I prefer this demonstration to the one in that paper:

Interpreter: https://news.ycombinator.com/item?id=8558822

JIT compiler: https://news.ycombinator.com/item?id=8746054

To make things more interesting, it's "real syntax", i.e. C-like, rather than the "almost no parsing required" syntax of a Lisp, even smaller than TCC, and yet it can still compile itself.

C4 and the few variants it's spawned have probably become my favourite family of tiny, understandable, but complete compilers. The sheer elegance and simplicity --- one file of less than 1K lines --- makes studying them highly recommended. Almost all the other tiny/teaching/toy compilers I've seen are larger, less capable, or both. I don't know if anyone has made a variant of C4 that generates an AST, but doing that would probably not be too difficult either, and then you'd have a tiny compiler you could experiment on with optimisation and such.

chubot · on Feb 9, 2017

Have you looked at the Go toolchain at all? I don't know much about it, but they implemented their back ends in a manner that is much smaller than LLVM and GCC. And it sounds like the architecture of the compiler is significantly different.

I watched this talk and it was pretty interesting:

https://www.youtube.com/watch?v=KINIAgRpkDA

https://talks.golang.org/2016/asm.slide#1

If I am understanding right, the claim is that they have a single assembly language for ALL GO architectures, based on something Ken Thompson wrote in the 90's for some National Instruments (?) chip. He actually says that all assembly language looks the same now.

I was sort of surprised by that claim. I would like to hear a critique of this from other compiler writers. Does the fact that Go uses a single assembly language make the code slower? I imagine taking advantage of target-specific knowledge is useful, but I don't know how much.

LLVM has this pretty elaborate TableGen system to express target-specific knowledge.

He also makes the claim that they will be able auto-generate a new backend from the PDF description of the architecture. And he says somewhere that they reduce a lot of the work to simple "text processing" (symbol manipulation) and didn't require opening up any processor manuals.

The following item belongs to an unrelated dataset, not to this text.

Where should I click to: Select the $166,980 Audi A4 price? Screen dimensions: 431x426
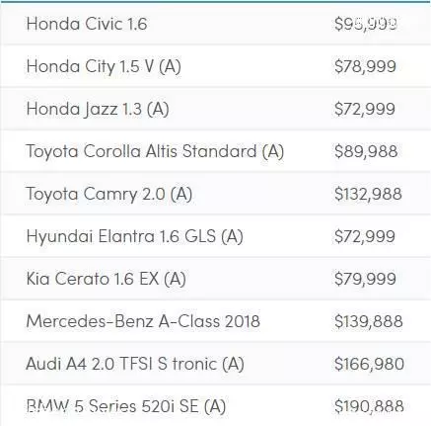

I can see how arithmetic and bitshifting is the same among all architectures. But I would think that even loads and stores have differences, at least if you want to use the processor efficiently. But he says everything kinda looks the same.

Also, another thought is that compiling to WebAssembly might be simpler than native executables?

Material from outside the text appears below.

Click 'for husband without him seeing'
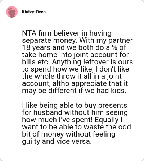The height and width of the screenshot is (161, 144). pos(75,112)
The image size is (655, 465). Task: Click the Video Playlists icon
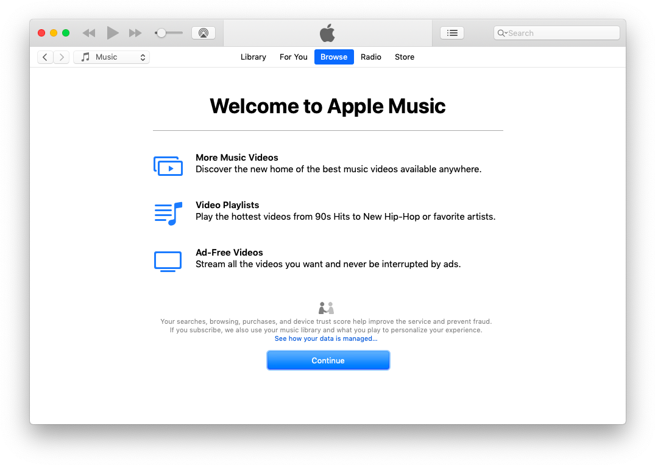pos(168,214)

userbinator · on Feb 10, 2017

I can see how arithmetic and bitshifting is the same among all architectures. But I would think that even loads and stores have differences, at least if you want to use the processor efficiently. But he says everything kinda looks the same.

The basics are the same (and indeed that is why many RISCs resemble MIPS), but you're correct that more advanced (or perhaps I could say, Intel-ligent ;-) architectures have many more interesting instructions that are beyond the subset, and can definitely save on code speed, size, or both when used effectively but are not easy to match nor describe the semantics of. It's easy to match X+Y to an ADD, or even X = 4 * Y + C to an LEA, but at the other extreme, how would you match a whole AES encryption round and replace it with a single AESENC instruction? Currently, no compiler I know of can do that, so you must use intrinsics or pure Asm.

chubot · on Feb 10, 2017

Yeah that's what I would have thought, but I would like to see it quantified. Does all the target-specific info give you 10% or 100% improvement? Maybe they're onto something? The simplification does sound drastic.

He does actually mention the AES instruction in the talk. I think they just have some one-offs to deal with those specific cases. I guess Go is different than C because it comes with a big standard library. They can just make sure that their standard library crypto uses the AESNES instruction, whereas C compilers have no idea what crypto library you're using.

akkartik · on Feb 9, 2017

Thanks for that brain dump! The details on Go were fascinating.

I haven't looked more than superficially at any existing compilers outside of small toys. Reading large codebases is hard, and I have a harder time with it than most. (Hence my current project involving compilers: https://lobste.rs/s/n0d3qo/what_are_you_working_on_this_week... ) But let me put Go back on the head of the queue..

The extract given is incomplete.